It’s hard to map the human Y chromosome. You can’t use ordinary genetic mapping procedures because the Y does not recombine; nor is it amenable to somatic cell mapping because the Y is usually lost from cell hybrids. The best approach was to study DNA from patients having only parts of a Y. It was discovered that some people lacked the whole long arm of the Y – and they were male (Affara et al. 1987). TDF therefore had to lie on the small short arm of the Y.
Deletion mapping was used to refine the position of TDF. Most informative were male patients who apparently had two X chromosomes. However, many of these patients had a tiny bit of the tip of the Y exchanged with the tip of the X, and this could be spotted by looking for Y-borne repetitive sequences. The search focussed on this bit of the Y (Fig. 1). It might be tiny, but it was full of repetitive sequences that made it hard to map and assemble sequence.
David Page’s group at MIT were the first to find a gene in this region (Page et al. 1987). ZFY looked like an excellent candidate; it was a zinc finger gene, related to many transcription factors, appropriate for a gene whose job it was to turn on a cascade of testis-differentiating genes. ZFY was conserved on the Y chromosome in other placental mammals, including chimps, mouse, cats and horses, as you would expect of a gene crucial for reproduction and survival. And it was expressed in the testis. The only puzzling attribute was that it had a close homologue (ZFX) on the short arm of the X.
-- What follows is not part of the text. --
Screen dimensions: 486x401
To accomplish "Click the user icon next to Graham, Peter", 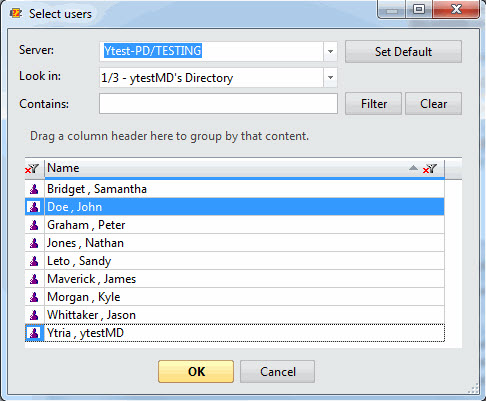I will coord(34,225).
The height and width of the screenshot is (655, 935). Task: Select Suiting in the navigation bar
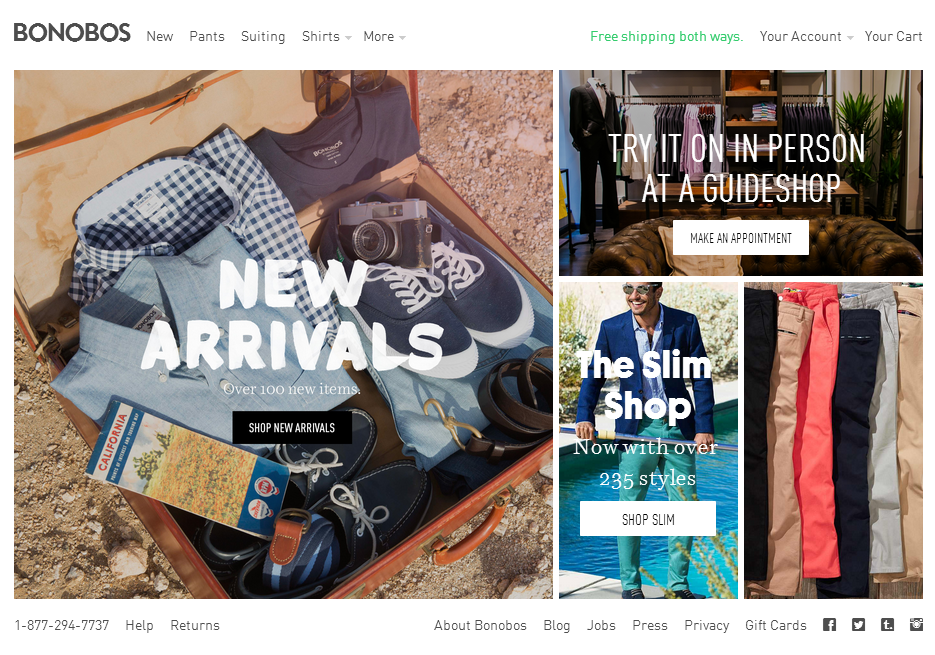263,36
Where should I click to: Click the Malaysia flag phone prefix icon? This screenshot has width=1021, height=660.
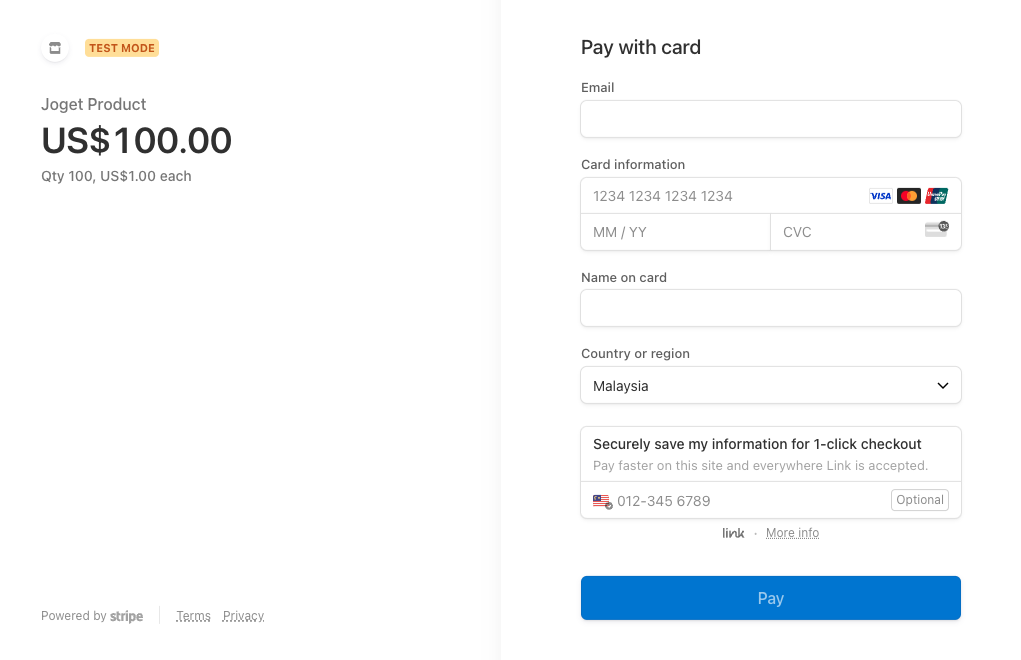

This paper created quite a sensation. I waved it in front of my human genetics class as a splendid example – one of the first – of cloning a gene via its location (positional cloning), which was later to transform human genetics. But I was not then directly involved in sex and the Y chromosome, being more interested in the evolution of the X chromosome and epigenetic changes involved in dosage compensation (I still am: Graves 2015), using comparisons between humans, mice and the distantly related marsupial mammals.
All that changed with a phone call from David Page in Boston, requesting me to check out the position of ZFY in marsupials. Any decent candidate for a universal mammal sex-determining gene should rightly map to the Y in all mammals.
I gave the job to two of my Ph.D. students. Andrew Sinclair was finishing up his laboratory-work – literally in his last week – mapping the orthologues of human X-borne genes in marsupials. He was curious about ZFY because he had found that genes near ZFX on the short arm of the human X map, not to the X, but to chromosome 5 in kangaroos; they are part of the recently added region. Jamie Foster had just arrived in my laboratory, and proposed to work on marsupial ZFY and sex determination. I suggested that they collaborate on the mapping, thinking they might get a little ‘me too’ paper from the work.
Andrew and Jamie set about preparing a radioactive version of Page’s ZFY probe. Quite coincidentally, Andrew received another version of the ZFY probe from Peter Goodfellow, then working in London, to whom he had already applied for a postdoc position. They hybridised the radioactive probes in situ to the chromosomes of two marsupial species whose cells we can grow in the laboratory: our model kangaroo, the tammar wallaby (Macropus eugenii), and the fat-tailed dunnart (Sminthopsis crassicaudata). Then they covered the slides with autoradiographic film, and we waited.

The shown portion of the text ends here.